*Excerpted text*.
»»
DOJ attorney to deliver national security addresses at MSU

Contact: Jim Laird

STARKVILLE, Miss.--One of the nation's top counterespionage prosecutors will speak at Mississippi State in mid-September.

Will Mackie, a senior attorney with the U.S. Department of Justice's National Security Division, is scheduled to lead two program sessions during a Sept. 15 visit to the university.

Open to all, the sessions will take place 2-5 p.m. and 6-8 p.m. in the Colvard Student Union's Bill Foster Ballroom/Section S.

Since 2012, Mackie has served as a senior trial attorney for the counterespionage section of the DOJ's National Security Division.

A graduate of Washington and Lee University and Duke University's School of Law, he gained notoriety for the successful prosecution of a Tennessee professor and a high-technology defense contractor for violating terms of the Arms Export Control Act. The crime involved U.S. Air Force-funded research on advanced, unmanned aerial vehicles.
««
*Extracted material*.
»»
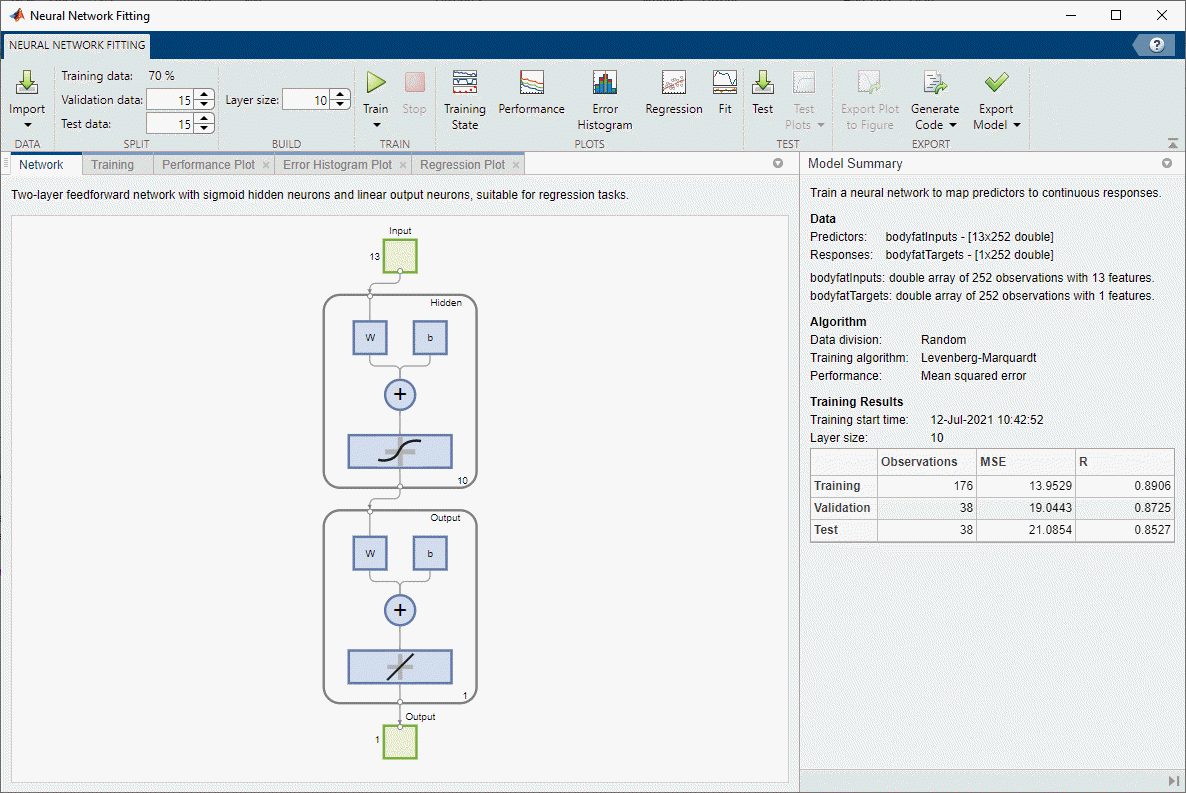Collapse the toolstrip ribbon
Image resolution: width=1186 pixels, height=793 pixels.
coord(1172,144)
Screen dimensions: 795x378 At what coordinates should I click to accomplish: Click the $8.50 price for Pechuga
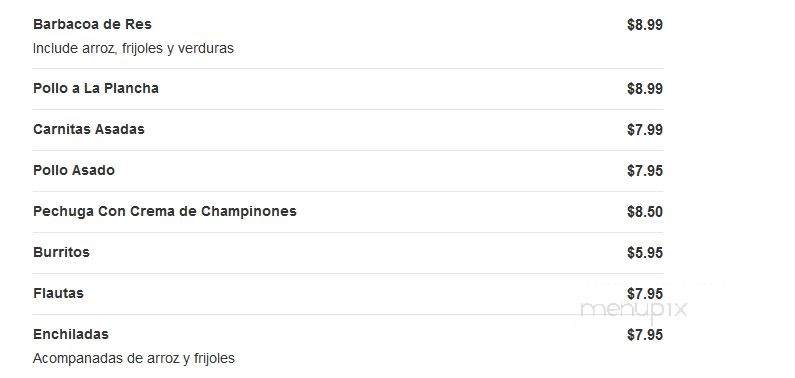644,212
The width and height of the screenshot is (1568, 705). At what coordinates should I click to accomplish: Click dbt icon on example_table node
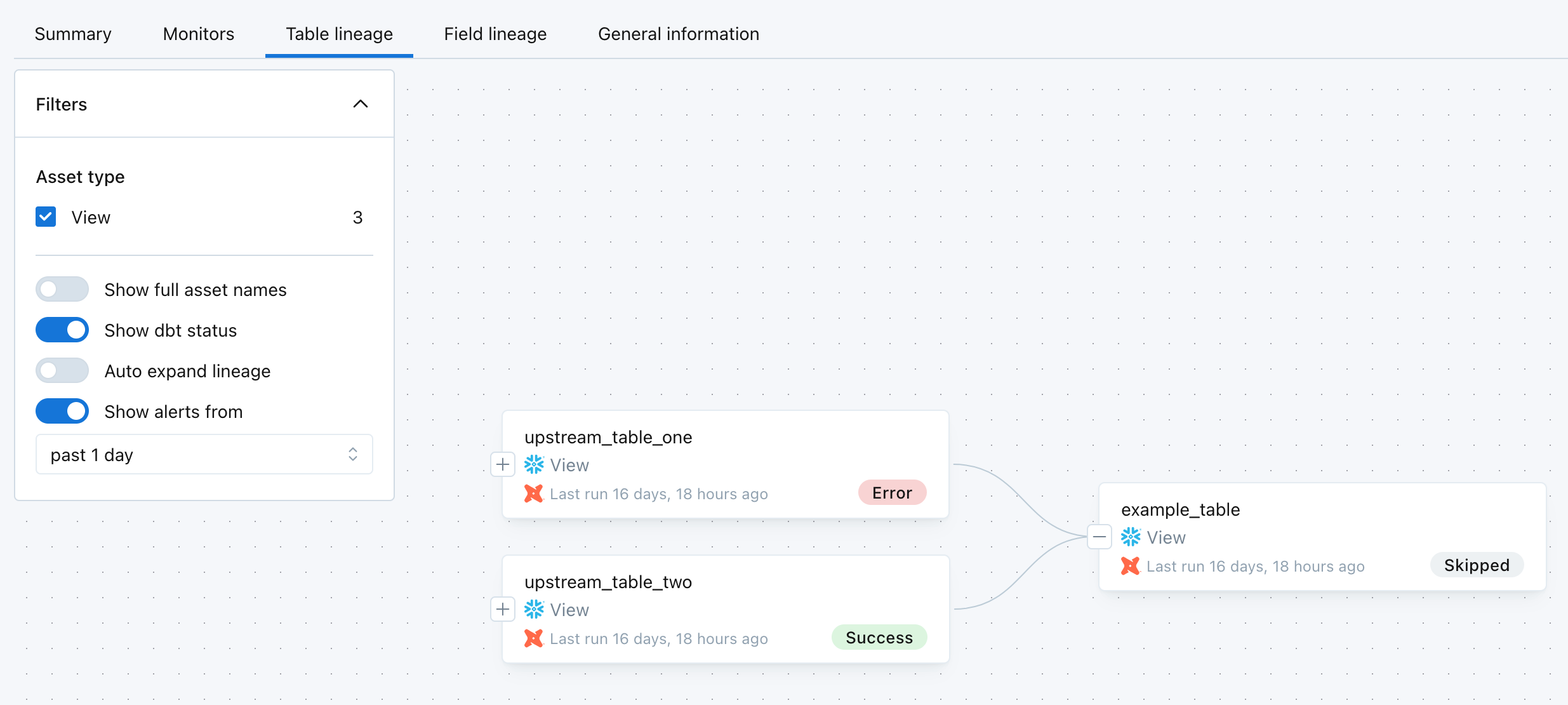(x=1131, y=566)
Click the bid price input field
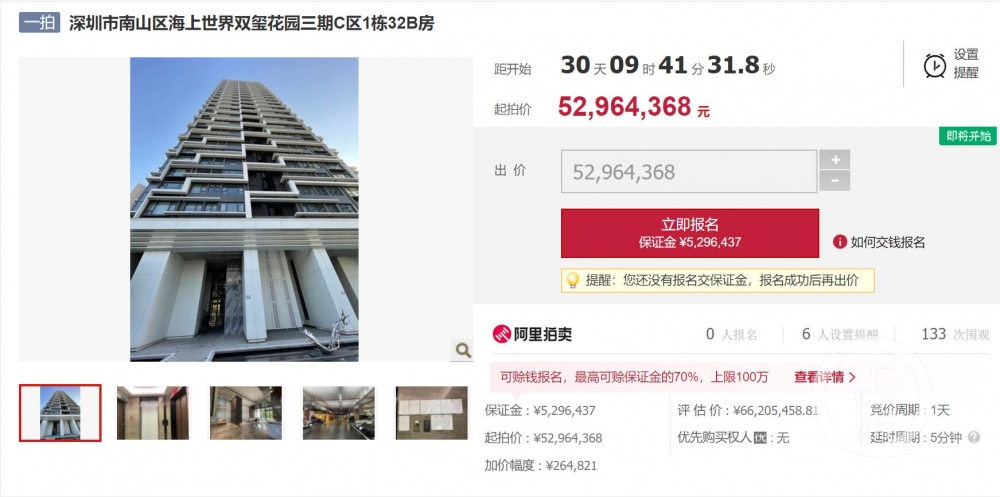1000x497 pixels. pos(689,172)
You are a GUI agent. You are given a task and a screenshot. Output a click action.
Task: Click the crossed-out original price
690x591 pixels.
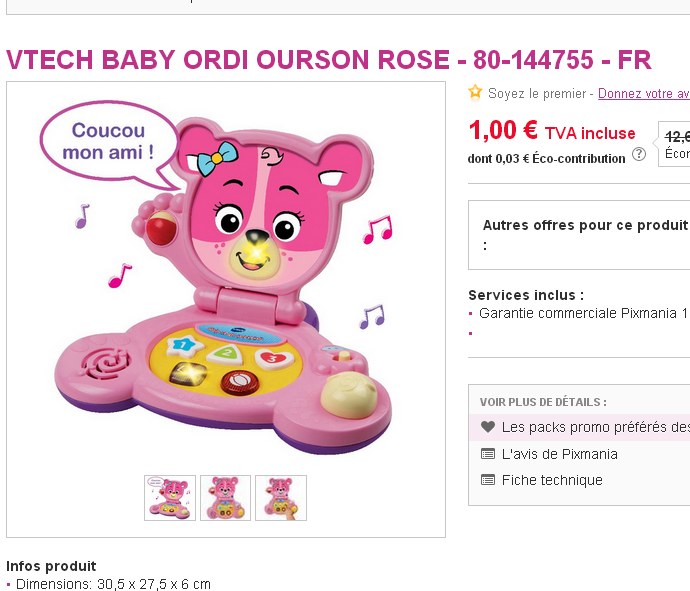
««
*Jobs*.
1. In the news release about the Justice Department attorney's visit to Mississippi State, since what year has Will Mackie been a senior trial attorney for the counterespionage section?
2. Write the next part of the news release about the Justice Department attorney's visit to Mississippi State, picking up after its final sentence.

*Responses in order*.
1. Since 2012.

2.
The act prohibits the export of defense-related materials, including technical data, to a foreign national or a foreign nation.

According to the FBI, this was a first-of-its-kind prosecution of a U.S. university faculty member for transferring controlled defense technology to foreign national graduate students. John Reece Roth, a former professor of electrical engineering at the University of Tennessee in Knoxville, received a four-year prison sentence after being found guilty of allowing two foreign national students access to export-controlled data and equipment, and of exporting some of the contract data while on a trip to China.

With the Roth case as backdrop, Mackie's MSU presentations will include an introduction and overview of U.S. export control laws regulating academic and private sector R&D projects. He also will discuss how academic research may be pursued within the context of this legal environment.

As Neil Lewis, director of MSU's Office of Research Security, explained, "An effective research compliance program benefits institutions and individuals by supporting and advancing a successful R&D environment and mutually beneficial partnerships with federal funding agencies and others."

Part of an annual campus research seminar series, Mackie's visit is sponsored by the research security office and MSU's Office of Research and Economic Development.

MSU faculty, staff and students should visit www.tfaforms.com/336417 to register for either session.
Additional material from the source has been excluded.